Com as regras que passaram a vigorar, a mudança do prenome tem que seguir um prazo de até cinco dias e só pode ser feita uma única vez. Basta a pessoa maior de 18 anos procurar qualquer cartório do país, apresentando os documentos pessoais e pagando uma taxa que varia de R$ 100 a R$ 400. No caso dos bebês recém-registrados, a alteração do prenome pode sair em até 15 dias, desde que essa mudança seja consensual entre os pais. Em casos excepcionais, como suspeitas de fraude ou crime, o oficial de cartório pode recusar o pedido e remetê-lo ao Judiciário.
A professora Tatiana da Hora Andrade, docente do curso de Direito e responsável pelo Núcleo de Práticas Jurídicas (NPJ) do Centro Universitário Tiradentes (Unit Pernambuco), explica que a identificação oficial por nome (prenome) e sobrenome (nomes de família) representam o direito à personalidade, que é um direito fundamental do indivíduo. “Eles fazem parte da dignidade da pessoa humana, mas têm uma função social, porque vai trazer um regulamento de identificação. A partir de um sobrenome, a gente vai conseguir identificar traços de família, vai estar presente nas questões de sucessões, de estado civil dos indivíduos, etc”, afirma.

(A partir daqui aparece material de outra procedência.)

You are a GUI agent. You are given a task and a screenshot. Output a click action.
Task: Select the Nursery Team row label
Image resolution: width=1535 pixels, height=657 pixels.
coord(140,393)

Neste sentido, o nome de uma pessoa tem muitas outras implicações e responsabilidades de natureza jurídica, sendo adotado como referência para a constituição de bens patrimoniais e o exercício de direitos de autor, poder ou posse, a exemplo do poder de família para os pais ou responsáveis legais. Isso fazia com que a mudança do nome ou do sobrenome exigisse regras e burocracias mais rígidas antes da adoção da nova Lei de Registros Públicos – e que exigiam necessariamente a autorização judicial.

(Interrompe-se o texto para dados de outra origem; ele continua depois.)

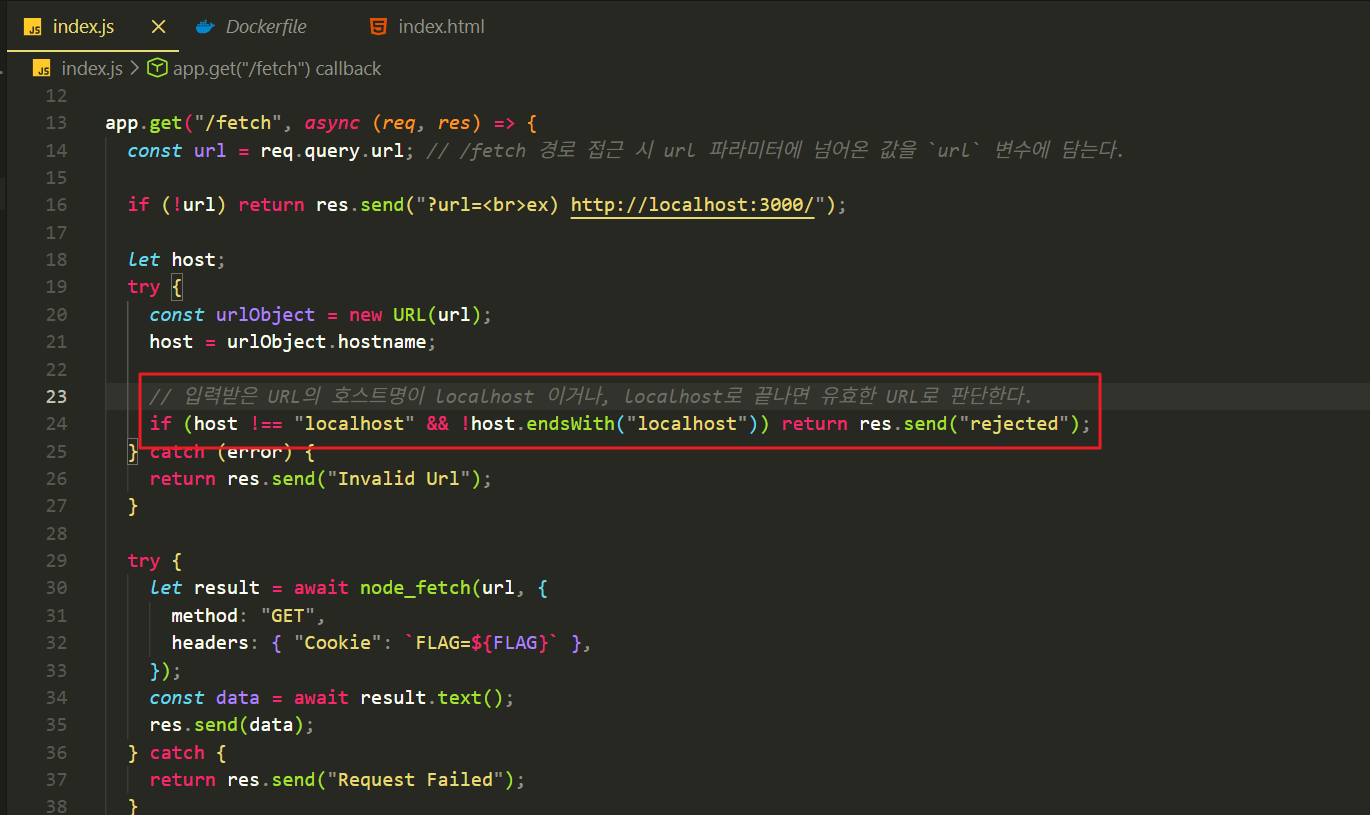
Task: Open the index.js breadcrumb dropdown
Action: [91, 69]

“Por ser um direito da personalidade e envolver uma série de questões de identidade pessoal, a gente só permitia mudança em caso de o nome ser algo constrangedor e causar vexame, do tipo “Janeiro Fevereiro de Março Abril”. Ou nos casos de transexualidade, em que a pessoa pode mudar, inclusive, um nome que não tenha nada a ver com o nome original. Já vi um caso de um Antônio que virou Antonella e de um Alexandre que virou Maísa”, exemplifica Tatiana.
Mudança do sobrenome
Uma situação mais comum nos cartórios é a mudança do sobrenome de mulheres que, ao casarem ou contraírem união estável, adotam o sobrenome do esposo ou companheiro. Essa tendência vem caindo desde 2002, com a reforma do Código Civil. De acordo com a Arpen, essas alterações caíram 30% ao longo dos últimos 20 anos. Por outro lado, 50,5% dos casados optam por manter os nomes originais de cada família. Nos casos de divórcio, separação ou morte do cônjuge, muitas mulheres optam por resgatar os sobrenomes originais, de sua época de solteira.
Outras pessoas entraram com pedidos para alterar o sobrenome, seja para acrescentar ou excluir sobrenomes ligados às famílias paterna ou materna, a depender de suas ligações ou afinidades afetivas. Um caso recente que chamou atenção na mídia foi o da cantora de funk Jojo Toddynho, que anunciou ter pedido a exclusão do nome da própria mãe biológica na certidão de nascimento, deixando apenas o nome do pai e alegando não ter nenhum laço afetivo com ela, pois foi criada pela avó paterna desde os 10 anos de idade.
“A gente já tinha muita jurisprudência de nome social, de gente que não se identificava com seu próprio nome. E já tinha inclusão e exclusão de sobrenomes em razão da socioafetividade. O direito de família atual considera muito mais afetividade do que biologia”, considera Tatiana.
A professora ressalta que o interessado deve comprovar no cartório que o sobrenome pretendido (ou recusado) tenha (ou não) algum vínculo com sua família. “Eu não posso escolher um apelido de família que não faz parte da minha história familiar. Existem algumas questões que vão ter implicações de inclusão”, alerta ela, acrescentando que o exercício desse direito não pode gerar violações a outros direitos ou incorra, por exemplo, em crimes contra a honra, nos casos de conflitos familiares.